Definitions of key concepts in PopHI are provided below:


•   Health disparities/health inequities: The unfair and avoidable differences in health status seen within and between countries (WHO, 2012).


•   Population health informatics: It addresses the IT and analytic needs of groups and organizations responsible for the health management of defined populations (Gamache et al., 2018, p. 200).


•   Population health management: A set of actions, backed and dictated by the flow of information, that guide providers to the best way to providing optimal services to a group of patients with specific healthcare needs (Bresnick, 2015).


•   Public health informatics: The systematic application of information, computer science, and technology to public health practice, research, and learning including surveillance, reporting, and health promotion (Yasnoff, O’Carroll, Koo, Linkins, & Kilbourne, 2000; AMIA, n.d.).


•   Social determinants of health: The conditions influencing health outcomes, in which people are born, grow, live, work, and age (WHO, 2012).

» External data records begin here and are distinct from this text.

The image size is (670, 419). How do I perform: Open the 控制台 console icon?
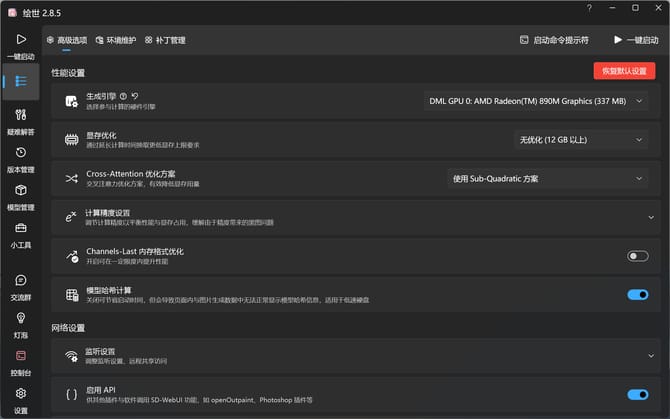(21, 356)
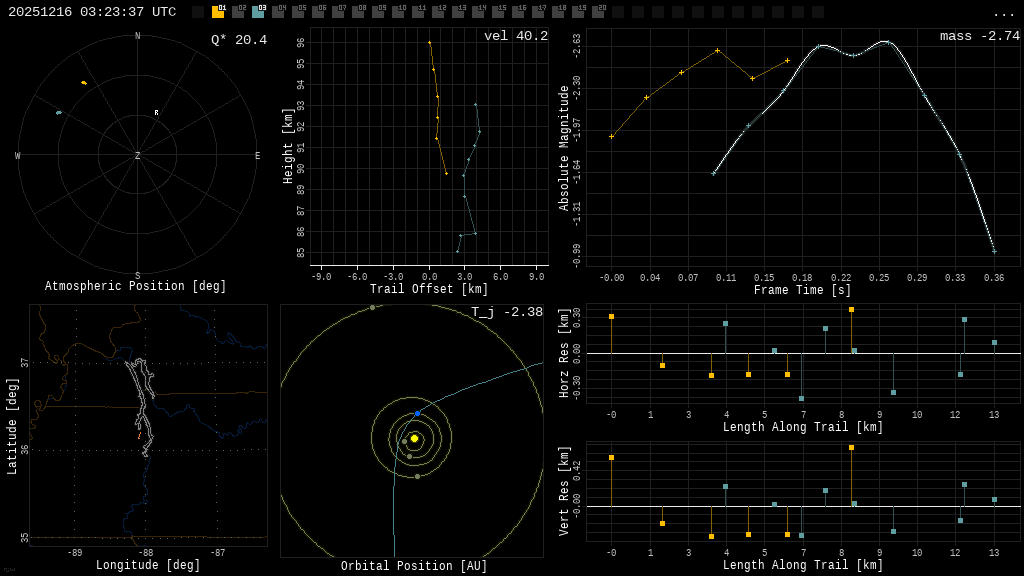Click the orange station 01 indicator
Image resolution: width=1024 pixels, height=576 pixels.
point(218,12)
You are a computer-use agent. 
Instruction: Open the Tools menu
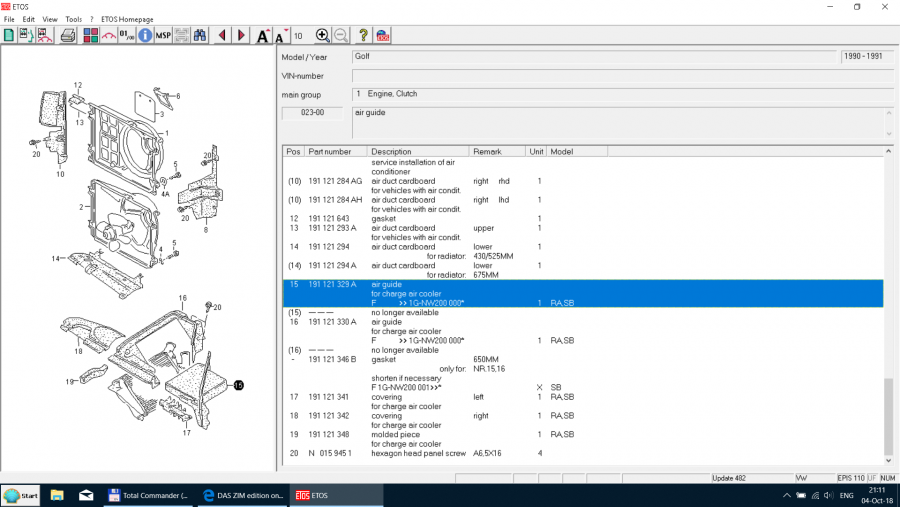(x=73, y=19)
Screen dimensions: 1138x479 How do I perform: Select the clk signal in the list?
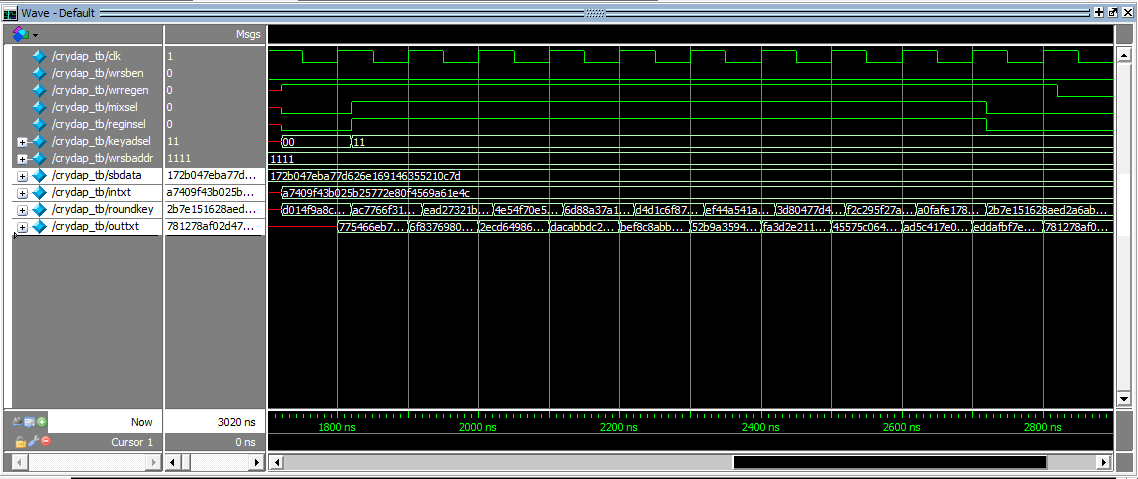86,56
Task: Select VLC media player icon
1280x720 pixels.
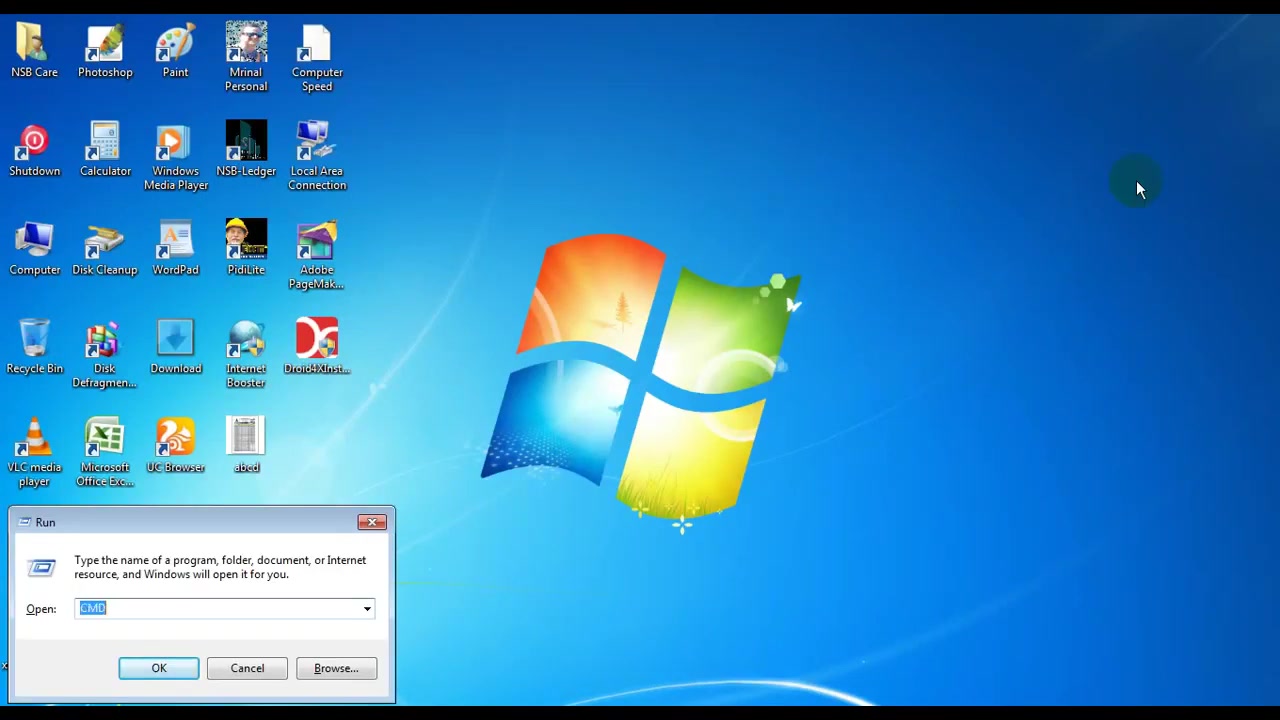Action: 34,452
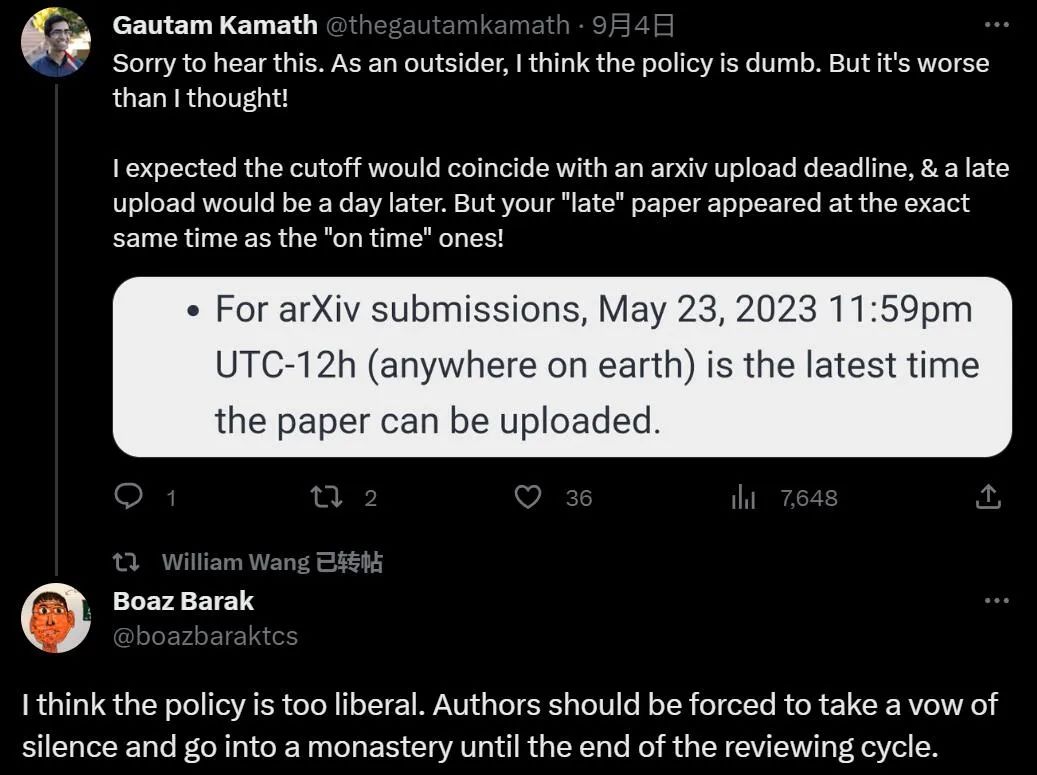Click the repost icon beside William Wang
Image resolution: width=1037 pixels, height=775 pixels.
(128, 561)
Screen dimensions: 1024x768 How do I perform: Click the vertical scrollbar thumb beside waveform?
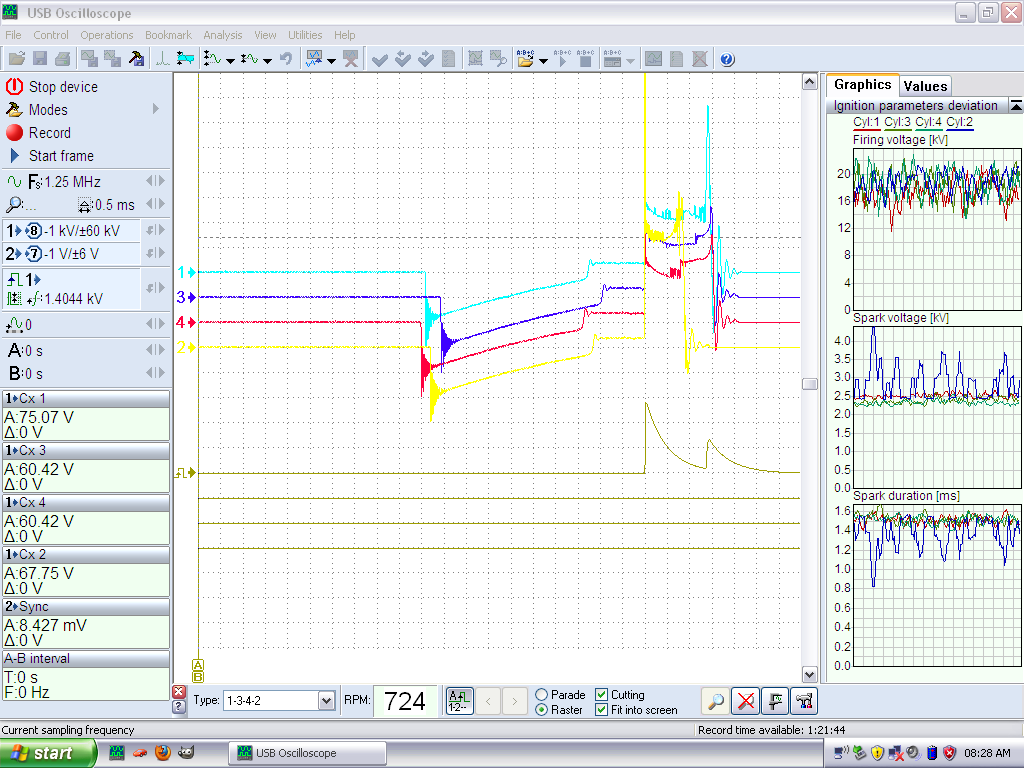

•   Surveillance: An ongoing, systematic collection, analysis, and interpretation of health-related data essential to the planning, implementation, and evaluation of public health practice. Surveillance is undertaken to inform disease prevention and control measures (World Health Organization [WHO], n.d.-a).


•   Triple aim: Improving the patient experience of care (including quality and satisfaction); improving the health of populations; and reducing the per capita cost of health care (IHI, n.d.).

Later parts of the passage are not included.